Harvard Medical School (HMS) has sold a 99-year leasehold in eight of the 11 floors of its Harvard Institutes of Medicine building. The decision to sell the interest in 190,000-plus square feet of lab space (News Briefs, March-April) proved rewarding: Intercontinental Real Estate Corporation paid $272.5 million, apparently a record price per square foot for Longwood properties.

The use of the funds has not been specified; the school runs at a deficit, and has been trimming costs, boosting continuing-education revenues, and so on. In a statement, CFO Michael White said, “The proceeds from this sale will be used as an investment in our educational and research missions as well as to reduce the school’s debt”—suggesting an allocation between augmenting its endowment ($4.1 billion as of mid 2017) and retiring obligations associated with projects such as the New Research Building (completed at a cost of $260 million in 2003; “A Scientific Instrument,” November-December 2003). Given its needs and hopes for further growth, it would not be surprising to see HMS continue vigorous fundraising—beyond the $773 million raised, as of May 31, during the current capital campaign.

Goldman, Getty, Kluge: A Busy Post-Presidency

As she prepared to depart Mass Hall on June 30, President Drew Faust said she looked forward to a relaxing summer and fall on Cape Cod, some time to consider offers for future engagements, and a reimmersion in historical research. Some of her plans gelled quickly.

Effective July 2, she accepted appointment as a director of Goldman Sachs Group Inc. Its chairman and CEO, Lloyd C. Blankfein ’75, J.D. ’78, who steps down in September, no doubt knows the new board member well: he was deeply involved in the Faculty of Arts and Sciences’ capital campaign, particularly in raising funds for financial aid. The announcement occasioned some wry reflections. The student humorists at Satire V, who had gone dormant for the summer, posted twice (a headline read, “I Understand People Are Upset, but If It Helps I Will Be Making a Lot of Money,” and, quoting a mock memo from the former president that plays off undergraduates’ continuing interest in finance, “I’ll see you in a year or two when I’m your boss again”). Others pointed to her extended discussion, in her 2008 baccalaureate address and other occasions, about students’ concerns about the flood of their peers into finance and consulting: “I think you are worried because you want your lives not just to be conventionally successful, but to be meaningful, and you are not sure how those two goals fit together. You are not sure if a generous starting salary at a prestigious brand name organization together with the promise of future wealth will feed your soul.” Faust had set a precedent for a sitting Harvard president when she joined the board of Staples Inc. in 2012.

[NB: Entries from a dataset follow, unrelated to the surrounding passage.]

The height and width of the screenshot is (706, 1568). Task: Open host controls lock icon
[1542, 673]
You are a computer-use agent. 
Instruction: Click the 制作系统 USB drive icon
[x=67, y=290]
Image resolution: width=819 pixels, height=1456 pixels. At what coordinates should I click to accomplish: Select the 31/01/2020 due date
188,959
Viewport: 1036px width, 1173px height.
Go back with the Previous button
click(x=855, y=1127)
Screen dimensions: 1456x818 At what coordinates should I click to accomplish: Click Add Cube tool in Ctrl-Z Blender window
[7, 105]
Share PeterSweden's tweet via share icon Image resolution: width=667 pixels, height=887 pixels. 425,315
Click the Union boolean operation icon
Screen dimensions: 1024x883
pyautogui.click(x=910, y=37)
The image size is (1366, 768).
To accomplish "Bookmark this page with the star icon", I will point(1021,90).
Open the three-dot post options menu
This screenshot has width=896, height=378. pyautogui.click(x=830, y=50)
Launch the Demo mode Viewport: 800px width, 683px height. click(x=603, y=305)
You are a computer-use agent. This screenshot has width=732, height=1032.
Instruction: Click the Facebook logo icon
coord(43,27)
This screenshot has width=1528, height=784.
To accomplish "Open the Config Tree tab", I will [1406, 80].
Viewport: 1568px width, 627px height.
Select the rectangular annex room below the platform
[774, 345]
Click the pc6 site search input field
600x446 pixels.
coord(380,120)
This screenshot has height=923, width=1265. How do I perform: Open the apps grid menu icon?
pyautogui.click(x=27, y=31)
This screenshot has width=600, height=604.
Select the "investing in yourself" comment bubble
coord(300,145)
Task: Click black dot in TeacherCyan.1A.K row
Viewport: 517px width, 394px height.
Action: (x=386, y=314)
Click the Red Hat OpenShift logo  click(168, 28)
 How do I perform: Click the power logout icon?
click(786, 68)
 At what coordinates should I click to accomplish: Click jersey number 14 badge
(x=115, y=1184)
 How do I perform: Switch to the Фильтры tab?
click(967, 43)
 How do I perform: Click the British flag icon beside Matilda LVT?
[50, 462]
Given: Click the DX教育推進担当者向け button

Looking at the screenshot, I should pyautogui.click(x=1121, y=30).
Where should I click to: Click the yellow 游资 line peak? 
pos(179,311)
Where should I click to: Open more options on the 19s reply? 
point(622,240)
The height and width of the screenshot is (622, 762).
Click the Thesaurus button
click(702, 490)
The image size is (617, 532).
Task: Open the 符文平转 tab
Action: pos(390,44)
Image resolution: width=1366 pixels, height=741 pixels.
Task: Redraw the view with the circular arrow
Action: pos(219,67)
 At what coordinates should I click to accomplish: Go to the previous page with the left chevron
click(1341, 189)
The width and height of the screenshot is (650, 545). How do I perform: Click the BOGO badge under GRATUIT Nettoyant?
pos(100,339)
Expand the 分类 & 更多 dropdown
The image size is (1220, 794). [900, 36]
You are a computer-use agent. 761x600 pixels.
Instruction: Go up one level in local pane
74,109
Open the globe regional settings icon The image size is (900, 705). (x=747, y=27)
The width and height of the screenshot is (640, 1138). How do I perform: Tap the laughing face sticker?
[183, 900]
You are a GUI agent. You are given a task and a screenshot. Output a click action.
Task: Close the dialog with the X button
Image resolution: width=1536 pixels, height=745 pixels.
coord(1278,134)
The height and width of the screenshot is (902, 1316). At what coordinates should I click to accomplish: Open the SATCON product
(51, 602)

On July 10, the J. Paul Getty Trust announced that Faust would join its board of trustees—the parent to the eponymous museum, research institute, conservation institute, and foundation. Fellow trustees include James Cuno, president and CEO, who was the director of the then-Harvard University Art Museums from 1991 to 2003; Frances D. Fergusson, president emerita of Vassar and a past president of Harvard’s Board of Overseers; and Neil L. Rudenstine, vice chair and himself president emeritus of the University.

Separately, the Library of Congress announced on June 12 that Faust would receive the John W. Kluge Prize for Achievement in the Study of Humanity on September 12, in recognition of her scholarship on the American South and the Civil War. Past winners include philosopher Jürgen Habermas, LL.D. ’01; His Excellency Fernando Henrique Cardoso, LL.D. ’16, a sociologist and two-term president of Brazil; Peter Brown, LL.D. ’02, a much-honored historian of late antiquity and early Christendom; and one of Faust’s own mentors, John Hope Franklin, Ph.D. ’41, LL.D. ’81, the pioneering historian of race in America. A $1-million honorarium accompanies the prize.